#### Work to complete:
Reproduce the records exactly through the line with "Given: Click the openems breadcrumb link".
═══ Entries provided ═══
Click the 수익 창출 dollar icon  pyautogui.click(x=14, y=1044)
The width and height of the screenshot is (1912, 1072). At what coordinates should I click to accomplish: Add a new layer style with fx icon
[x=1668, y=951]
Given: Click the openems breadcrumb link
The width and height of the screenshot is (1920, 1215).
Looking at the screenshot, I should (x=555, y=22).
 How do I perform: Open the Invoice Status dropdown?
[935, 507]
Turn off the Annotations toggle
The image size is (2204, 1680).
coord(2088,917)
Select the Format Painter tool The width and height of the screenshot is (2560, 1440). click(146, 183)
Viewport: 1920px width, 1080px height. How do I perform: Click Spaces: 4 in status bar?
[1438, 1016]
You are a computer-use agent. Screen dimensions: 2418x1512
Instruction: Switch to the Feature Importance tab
═══
#### Exercise response:
Click the 수익 창출 dollar icon  pyautogui.click(x=14, y=1044)
The width and height of the screenshot is (1912, 1072). At what coordinates should I click to accomplish: Add a new layer style with fx icon
[x=1668, y=951]
Given: Click the openems breadcrumb link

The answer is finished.